The effects obtained by the typical ones of the inventions disclosed in the present application will be briefly described as follows.
It is as follows.

(1) Since the structure is provided with a stroke intermediate position holding mechanism for holding the swing shaft by fluid pressure at the stroke intermediate position, the holding torque at the stroke intermediate position is increased and the holding torque can be easily adjusted. Can be

(2) Since the intermediate stroke position holding mechanism for holding the swing shaft by the fluid pressure is provided at the intermediate stroke position, it is not necessary to store the return spring, which has been a problem in the past. It is possible to stabilize the swinging motion between them and facilitate control of the operating speed.

(3) Since the structure for providing the intermediate stroke position holding mechanism for holding the swing shaft at the intermediate stroke position by the fluid pressure is employed, the return spring, which has been a problem in the past, is not required to be housed and the size is reduced. Can be planned.

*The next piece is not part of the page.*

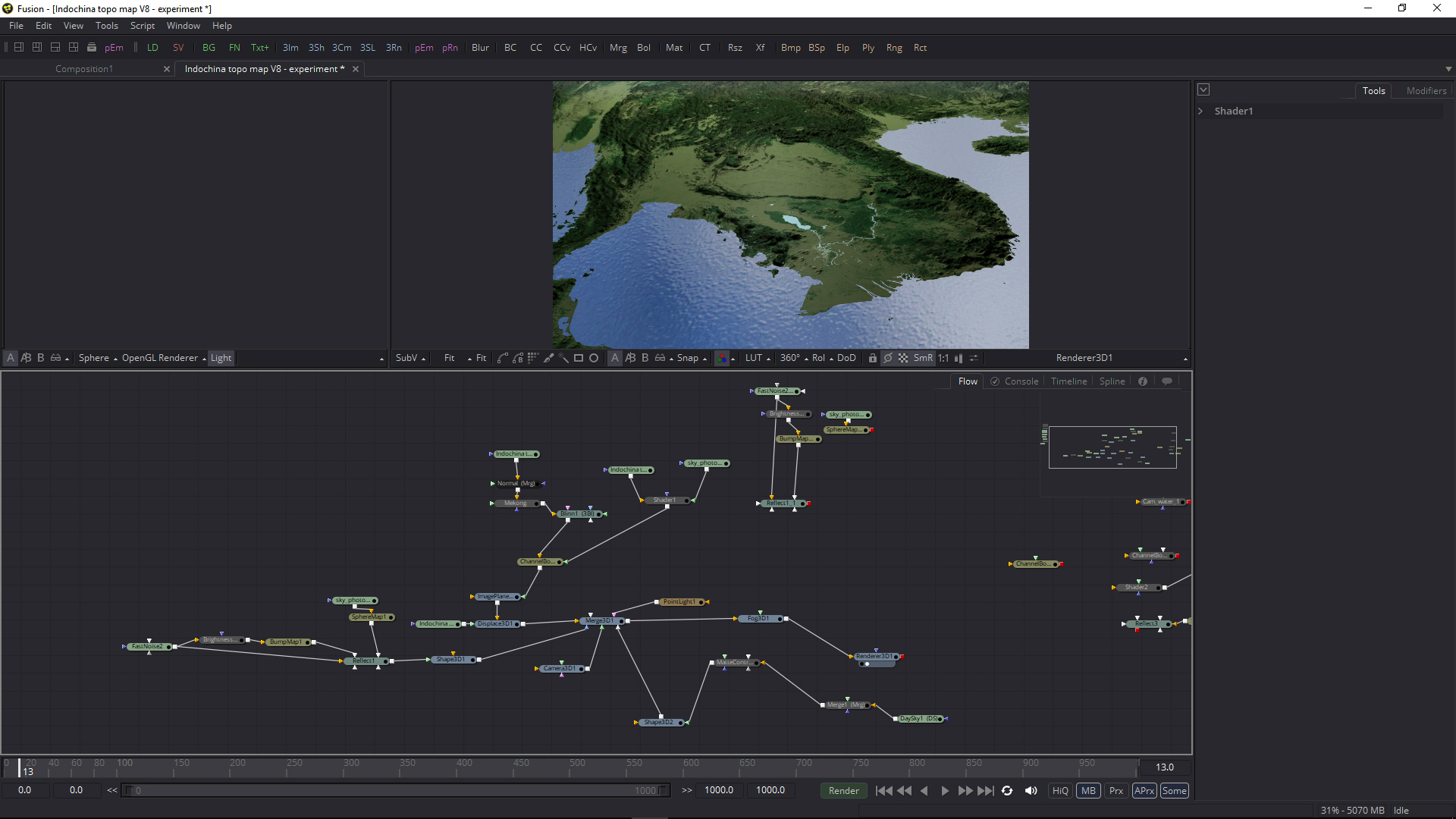Toggle HiQ high quality render mode

[1058, 790]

(4) In the case of the above (1), the stroke intermediate position holding mechanism includes a pinion rotatably provided via a swing shaft and a first pinion which is engaged with the pinion so as to face each other.
And a second rack shaft, first and second working pistons respectively provided at one ends of the first and second rack shafts for moving the first and second rack shafts, and the first and second working shafts. And first and second return pistons respectively provided on the other ends of the first and second rack shafts for returning and moving the first and second rack shafts, and the first and second return pistons as reference positions. Since the structure is provided with the first and second stoppers to be stopped, in addition to the above effects, the structure can be simplified and the cost can be reduced.

[Brief description of drawings]

FIG. 1 is a cross-sectional view showing a rotary actuator that is an embodiment of the present invention.

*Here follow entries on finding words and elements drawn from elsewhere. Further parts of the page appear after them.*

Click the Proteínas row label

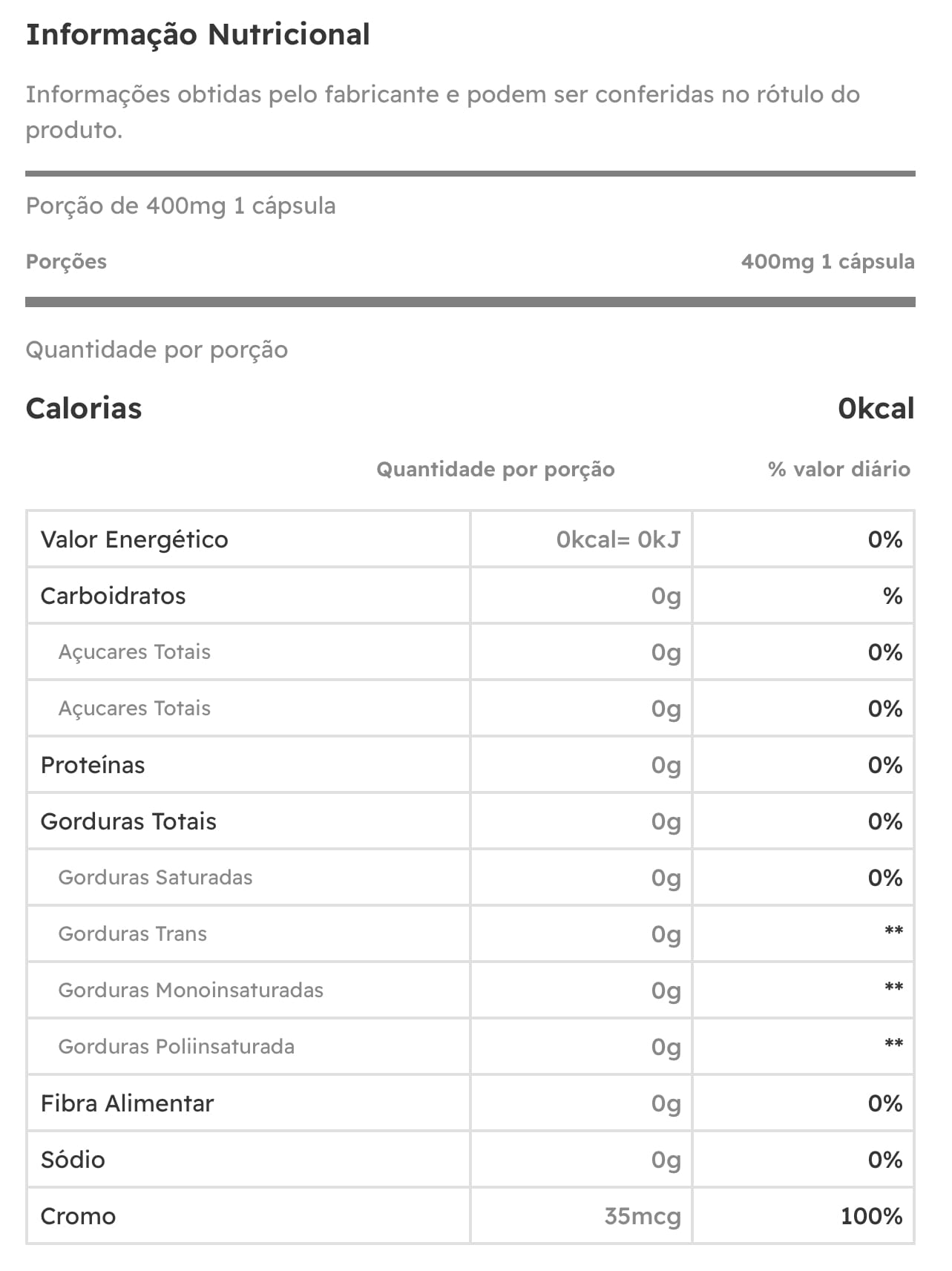[93, 765]
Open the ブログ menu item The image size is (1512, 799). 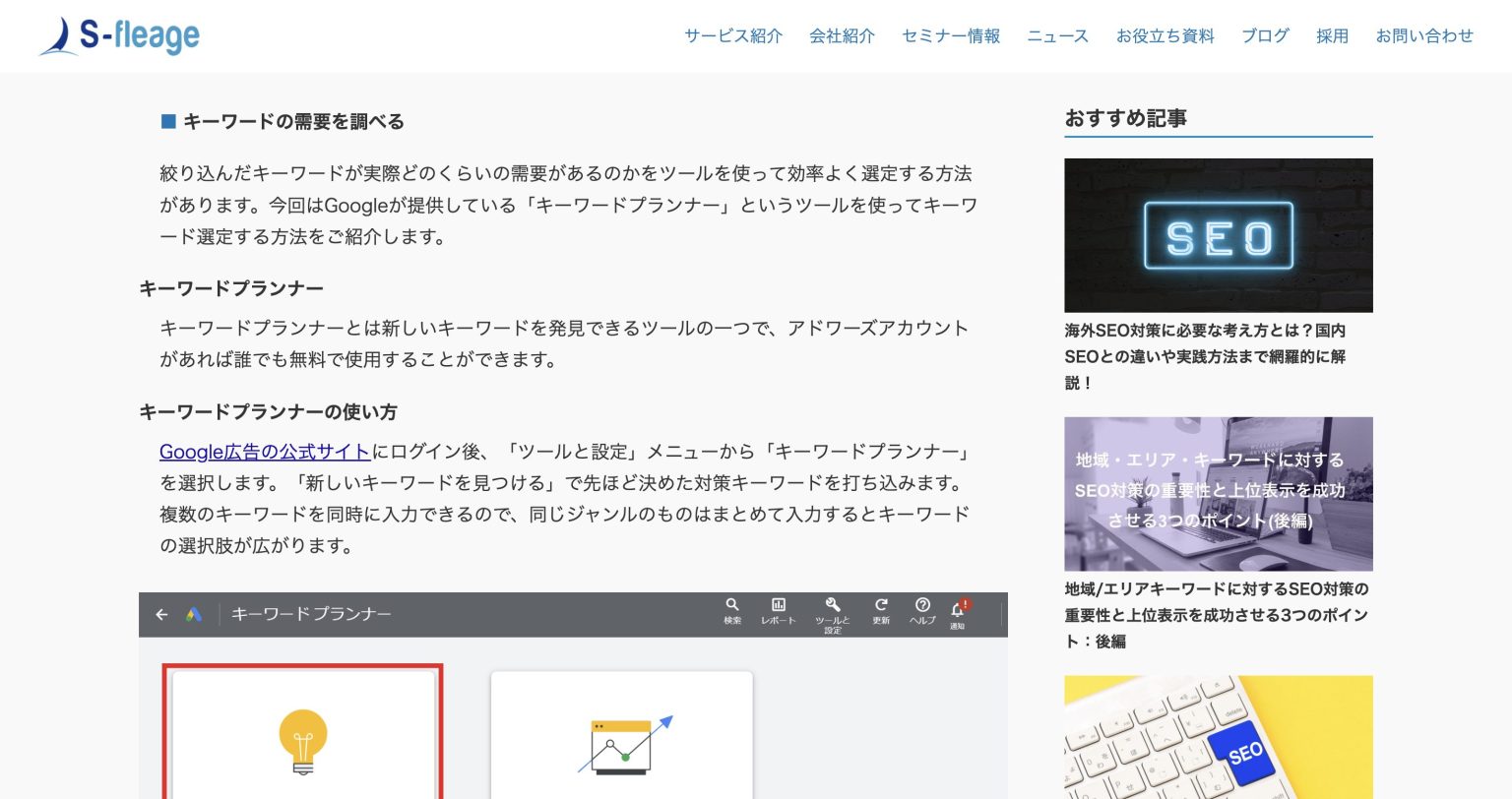tap(1265, 36)
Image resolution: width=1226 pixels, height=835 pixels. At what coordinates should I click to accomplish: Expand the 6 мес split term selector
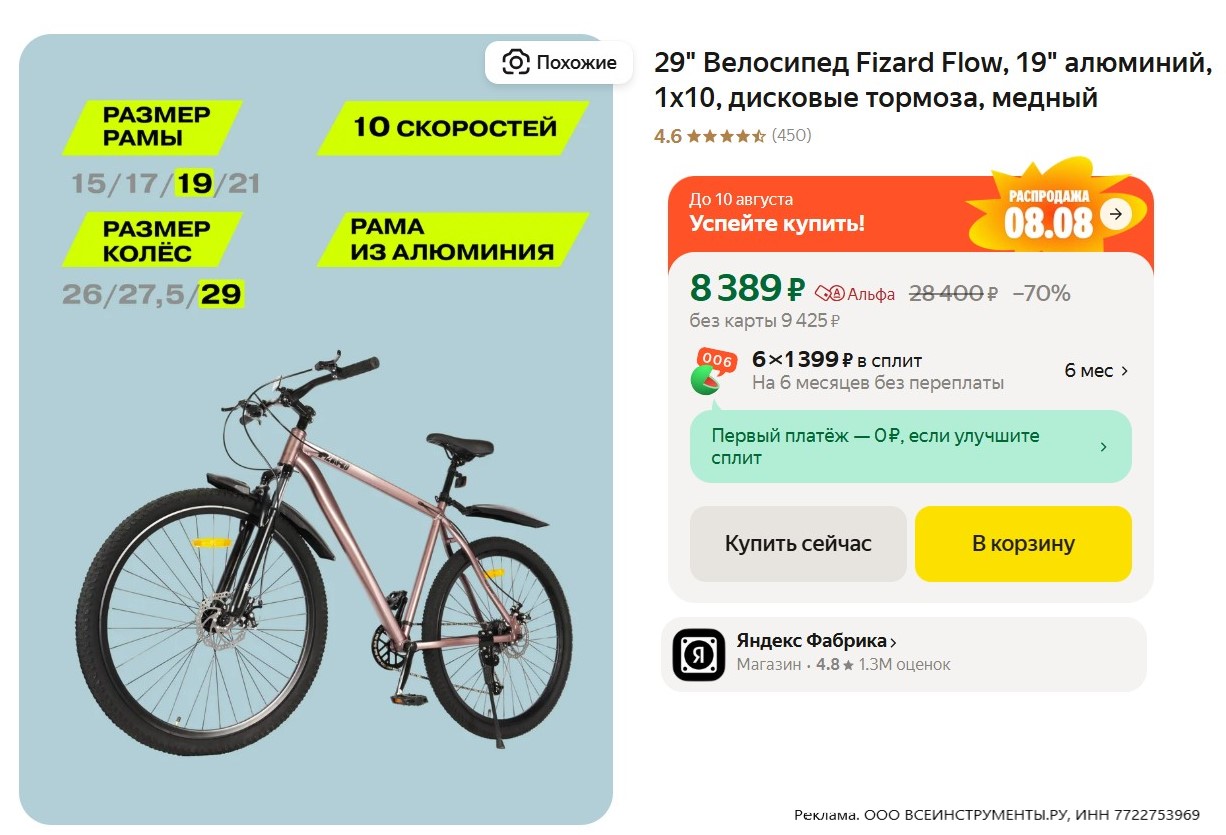point(1096,371)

2 is a II of FIG. 1 showing the rotary actuator of FIG.
FIG. 6 is a sectional view taken along line II.

[Explanation of symbols]

 1 Stroke Intermediate Position Holding Mechanism 2 Swing Shaft 3 Actuator Main Body 4a First Shaft Hole 4b Second Shaft Hole 5a First Rod Cover 5b Second Rod Cover 6a First Head Cover 6b Second Head Cover 7a First Cylinder chamber 7b second cylinder chamber 8a first large diameter cylinder chamber 8b second large diameter cylinder chamber 9a first small diameter cylinder chamber 9b second small diameter cylinder chamber 10a first rod side supply / discharge port 10b first 2 rod-side supply / discharge port 11a first head-side supply / discharge port 11b second head-side supply / discharge port 12 pinion 13a first rack shaft 13b second rack shaft 14a first return piston 14b second return Piston 15a 1st movement piston 15b 2nd movement piston 16a 1st stopper 16b 2nd stopper 17a 1st Stone rod 17b Second piston rod 18a First shock absorber 18b Second shock absorber 19a First rod 19b Second rod 20 Stepped hole 21 Large diameter hole 22 O-ring 23 Magnet 24 Spacer 25 Magnet holding part 26 Piston packing 27 Piston packing 28 Friction striker

Claims (2)

[Claims] 1. A rotary actuator comprising a stroke intermediate position holding mechanism for holding a swing shaft at a stroke intermediate position by fluid pressure. 2. The stroke intermediate position holding mechanism includes: a pinion rotatably provided via a swing shaft; first and second rack shafts that mesh with the pinion so as to face each other; and the first and second rack shafts. First and second working pistons respectively provided at one end of the second rack shaft and movably moving the first and second rack shafts, and respectively provided at the other ends of the first and second rack shafts. And the first
And first and second for moving the second rack shaft back
2. The rotary actuator according to claim 1, wherein the rotary actuator has a structure including the return piston and the first and second stoppers for stopping the first and second return pistons at the reference position.